Enhancing Computer-assisted Bone Fractures Diagnosis in Musculoskeletal Radiographs Based on Generative Adversarial Networks

Computer-Assisted Bone Fractures Diagnosis in musculoskeletal radiographs plays a crucial role in aiding medical professionals in accurate and timely fracture detection. In this work, we explore a Generative Adversarial Network based approach for this task, which is a powerful deep learning model capable of generating realistic images and detecting anomalies. Our proposed approach leverages the potential of GANs to generate synthetic radiographs with fractures and identify anomalous patterns, thereby enhancing fracture diagnosis. Through extensive experimentation and evaluation on musculoskeletal radiograph datasets (MURA), we demonstrate the effectiveness of GAN-based models in improving fracture detection performance by adopting several evaluation metrics notably accuracy, precision, F1-score and detection speed.
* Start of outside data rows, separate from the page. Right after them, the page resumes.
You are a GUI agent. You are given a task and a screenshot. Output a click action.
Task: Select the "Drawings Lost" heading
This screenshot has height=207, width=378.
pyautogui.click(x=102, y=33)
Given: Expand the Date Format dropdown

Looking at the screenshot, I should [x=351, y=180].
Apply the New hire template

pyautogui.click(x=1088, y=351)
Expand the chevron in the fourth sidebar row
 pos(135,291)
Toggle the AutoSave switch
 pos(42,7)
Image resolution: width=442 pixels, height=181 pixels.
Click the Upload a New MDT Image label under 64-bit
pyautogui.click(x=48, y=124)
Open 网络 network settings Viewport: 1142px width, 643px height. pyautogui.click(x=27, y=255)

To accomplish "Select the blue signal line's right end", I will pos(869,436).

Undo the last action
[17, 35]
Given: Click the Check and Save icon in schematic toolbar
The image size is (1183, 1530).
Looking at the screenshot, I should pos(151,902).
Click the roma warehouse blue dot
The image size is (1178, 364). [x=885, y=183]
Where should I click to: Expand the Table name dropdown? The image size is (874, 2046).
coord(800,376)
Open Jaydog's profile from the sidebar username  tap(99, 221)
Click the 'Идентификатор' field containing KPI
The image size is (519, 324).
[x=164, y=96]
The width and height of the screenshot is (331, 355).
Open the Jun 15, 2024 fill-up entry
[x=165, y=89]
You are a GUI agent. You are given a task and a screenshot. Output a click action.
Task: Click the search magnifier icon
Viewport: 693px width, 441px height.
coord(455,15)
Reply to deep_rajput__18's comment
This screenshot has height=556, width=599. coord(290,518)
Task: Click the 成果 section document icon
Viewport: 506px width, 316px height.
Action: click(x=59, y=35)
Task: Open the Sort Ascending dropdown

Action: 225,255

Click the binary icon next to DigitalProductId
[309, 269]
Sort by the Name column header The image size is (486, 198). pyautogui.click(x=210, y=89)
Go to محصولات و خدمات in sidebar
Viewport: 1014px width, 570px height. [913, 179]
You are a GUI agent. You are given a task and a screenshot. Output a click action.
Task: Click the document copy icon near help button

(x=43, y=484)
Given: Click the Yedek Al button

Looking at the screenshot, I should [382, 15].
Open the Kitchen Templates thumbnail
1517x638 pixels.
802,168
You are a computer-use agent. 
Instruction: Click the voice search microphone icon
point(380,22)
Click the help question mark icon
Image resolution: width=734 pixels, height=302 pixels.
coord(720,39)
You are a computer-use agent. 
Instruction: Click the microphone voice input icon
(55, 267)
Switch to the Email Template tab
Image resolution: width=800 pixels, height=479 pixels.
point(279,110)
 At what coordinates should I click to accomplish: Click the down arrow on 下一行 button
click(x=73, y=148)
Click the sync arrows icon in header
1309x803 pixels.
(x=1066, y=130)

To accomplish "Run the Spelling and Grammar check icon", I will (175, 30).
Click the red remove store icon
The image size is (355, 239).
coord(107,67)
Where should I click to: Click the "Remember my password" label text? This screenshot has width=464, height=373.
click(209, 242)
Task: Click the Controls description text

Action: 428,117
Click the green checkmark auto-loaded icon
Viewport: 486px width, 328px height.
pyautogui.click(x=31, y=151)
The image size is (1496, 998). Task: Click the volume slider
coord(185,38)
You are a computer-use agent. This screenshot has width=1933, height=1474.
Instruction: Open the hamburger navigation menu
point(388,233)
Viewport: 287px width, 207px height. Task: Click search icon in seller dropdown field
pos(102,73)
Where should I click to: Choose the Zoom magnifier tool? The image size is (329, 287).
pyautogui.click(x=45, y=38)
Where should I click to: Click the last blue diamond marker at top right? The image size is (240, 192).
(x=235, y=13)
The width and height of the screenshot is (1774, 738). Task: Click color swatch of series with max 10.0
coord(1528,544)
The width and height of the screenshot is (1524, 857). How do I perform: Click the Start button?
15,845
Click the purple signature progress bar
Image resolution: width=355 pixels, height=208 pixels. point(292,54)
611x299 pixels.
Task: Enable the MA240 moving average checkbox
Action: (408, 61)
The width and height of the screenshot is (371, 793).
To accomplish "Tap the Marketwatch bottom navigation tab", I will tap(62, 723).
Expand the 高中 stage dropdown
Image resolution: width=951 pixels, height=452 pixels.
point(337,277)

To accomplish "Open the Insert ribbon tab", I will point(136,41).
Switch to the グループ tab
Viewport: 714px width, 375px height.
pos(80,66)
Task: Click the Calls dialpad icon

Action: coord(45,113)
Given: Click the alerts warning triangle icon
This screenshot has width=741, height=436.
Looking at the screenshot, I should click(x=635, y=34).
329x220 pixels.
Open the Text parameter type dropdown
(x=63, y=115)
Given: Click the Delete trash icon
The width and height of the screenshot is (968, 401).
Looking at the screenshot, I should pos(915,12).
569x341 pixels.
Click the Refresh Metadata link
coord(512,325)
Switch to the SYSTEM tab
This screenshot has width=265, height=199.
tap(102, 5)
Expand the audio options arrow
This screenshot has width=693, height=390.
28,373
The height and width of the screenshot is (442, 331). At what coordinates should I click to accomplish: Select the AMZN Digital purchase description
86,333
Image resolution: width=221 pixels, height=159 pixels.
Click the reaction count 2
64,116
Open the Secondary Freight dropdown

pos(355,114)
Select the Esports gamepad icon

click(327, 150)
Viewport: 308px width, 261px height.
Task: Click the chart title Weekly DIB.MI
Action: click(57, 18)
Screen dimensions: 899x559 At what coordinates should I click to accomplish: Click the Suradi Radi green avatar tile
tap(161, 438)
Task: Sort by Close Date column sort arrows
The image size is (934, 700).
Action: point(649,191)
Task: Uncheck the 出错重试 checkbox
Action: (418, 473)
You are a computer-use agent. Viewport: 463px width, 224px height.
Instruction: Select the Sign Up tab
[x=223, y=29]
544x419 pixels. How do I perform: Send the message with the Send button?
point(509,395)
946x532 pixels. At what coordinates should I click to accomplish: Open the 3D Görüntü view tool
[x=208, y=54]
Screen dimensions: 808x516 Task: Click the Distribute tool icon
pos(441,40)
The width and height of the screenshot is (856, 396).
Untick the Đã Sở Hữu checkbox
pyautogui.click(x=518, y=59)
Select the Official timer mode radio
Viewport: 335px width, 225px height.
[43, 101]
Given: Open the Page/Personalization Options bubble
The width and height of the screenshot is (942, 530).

These findings highlight the potential of integrating GANs into computer-assisted diagnosis, contributing to the advancement of fracture diagnosis methodologies in orthopedics. It is important to note that GANs operate by training a generator network to produce synthetic images and a discriminator network to distinguish between real and generated images. This adversarial process fosters the generation of realistic radiographs with fractures, enabling accurate and automated detection. Our findings contribute to the advancement of fracture diagnosis methodologies and pave the way for more efficient and precise diagnostic tools in the field of orthopedics.